Les expériences rwandaises et sud-africaines nous ont appris que vaincre son ennemi n’est pas le réduire à néant

S’ils poursuivent inlassablement cette « politique de l’inimitié » (Achille Mbembe) qu’ils mettent en place de manière implacable nourrissant une économie de prédation toujours plus assassine et viscéralement inégalitaire et s’ils ne parviennent pas à se mettre véritablement au service des peuples qu’ils gouvernent, il est à craindre que les réactions extrémistes ne soient de plus en plus nombreuses et continuent de frapper aveuglément.
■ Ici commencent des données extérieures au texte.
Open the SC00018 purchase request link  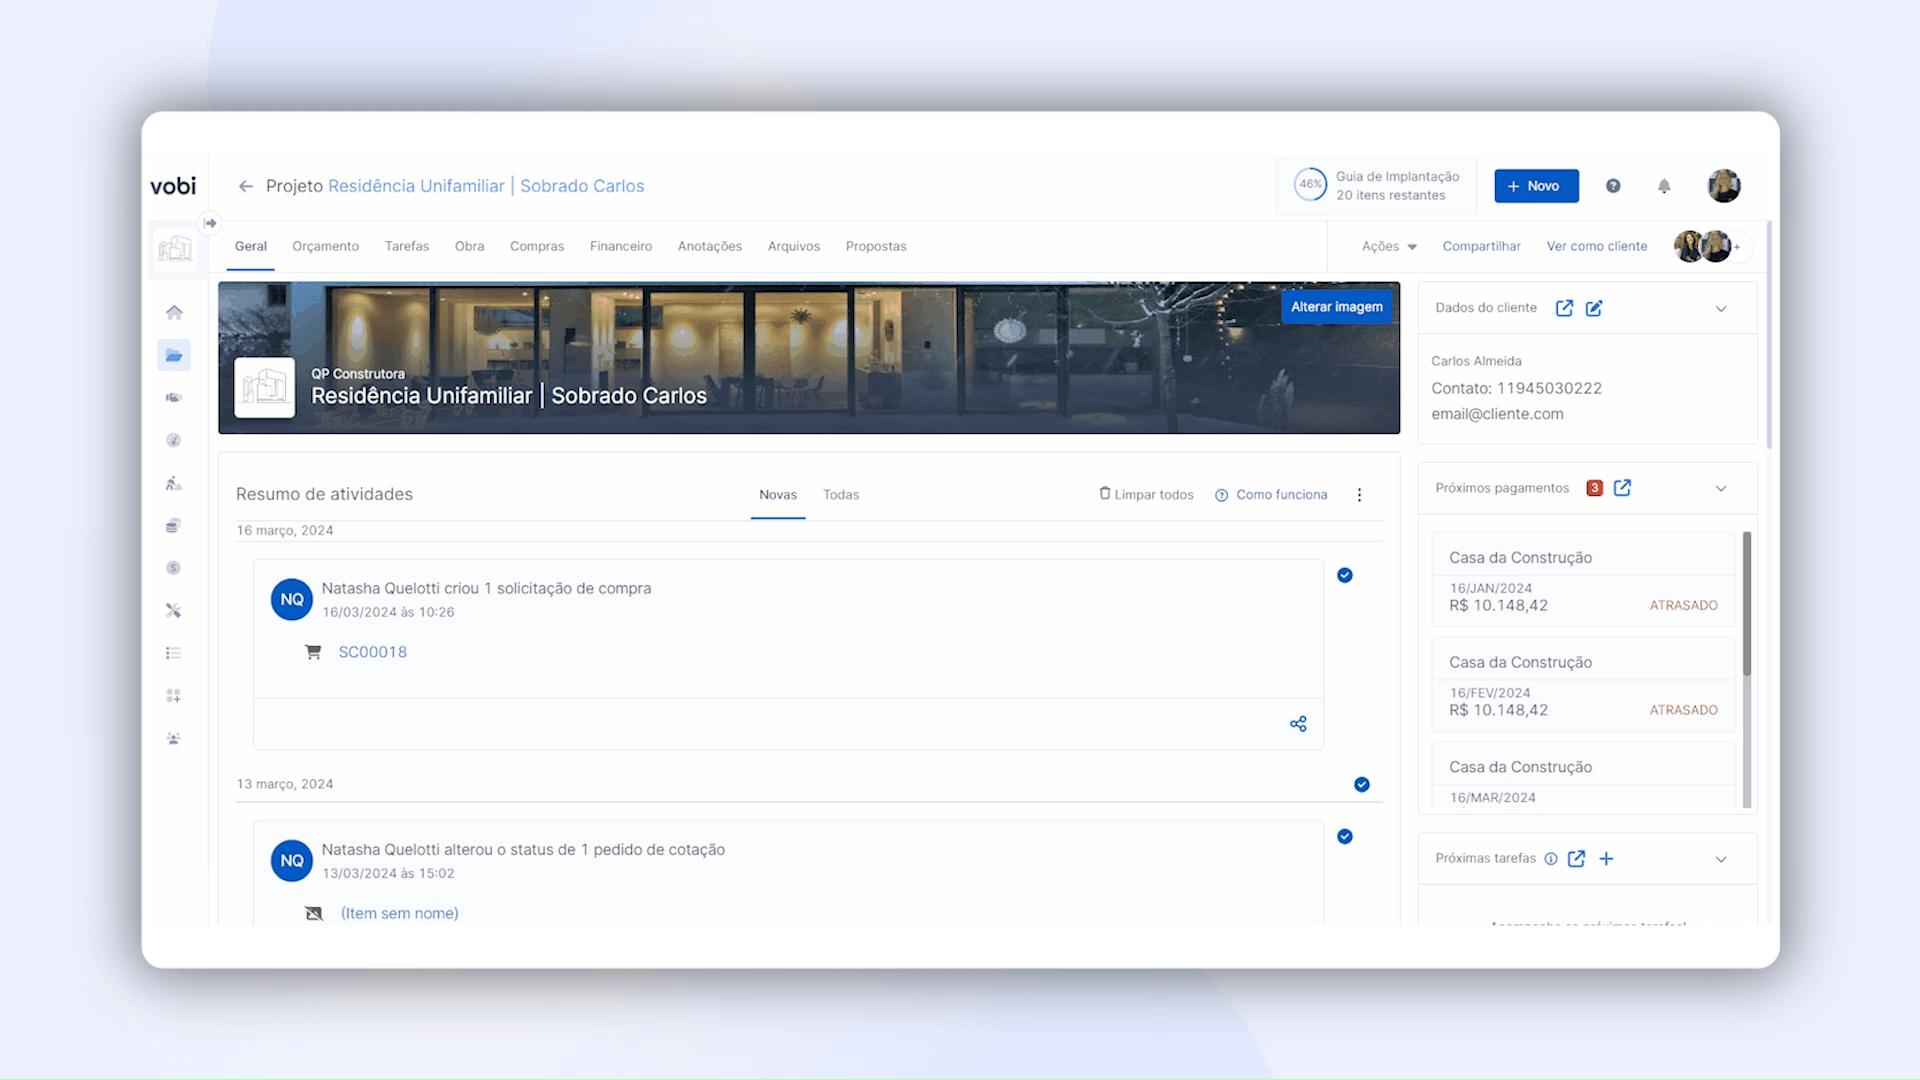pyautogui.click(x=372, y=652)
Les expériences rwandaises et sud-africaines nous ont appris que vaincre son ennemi n’est pas le réduire à néant. La philosophie de l’ubuntu (« je suis parce que nous sommes ») nous rappelle que c’est de l’humanité d’autrui que je tire la mienne et qu’il ne saurait y avoir de justice réelle sans que l’on redonne sa place au sein du corps social aux victimes, bien sûr, mais aussi aux bourreaux. C’est là la terrible leçon de ces tragédies humaines qu’ont été le génocide tutsi et la politique ségrégationniste et raciste du régime de l’apartheid.

« Utopie active »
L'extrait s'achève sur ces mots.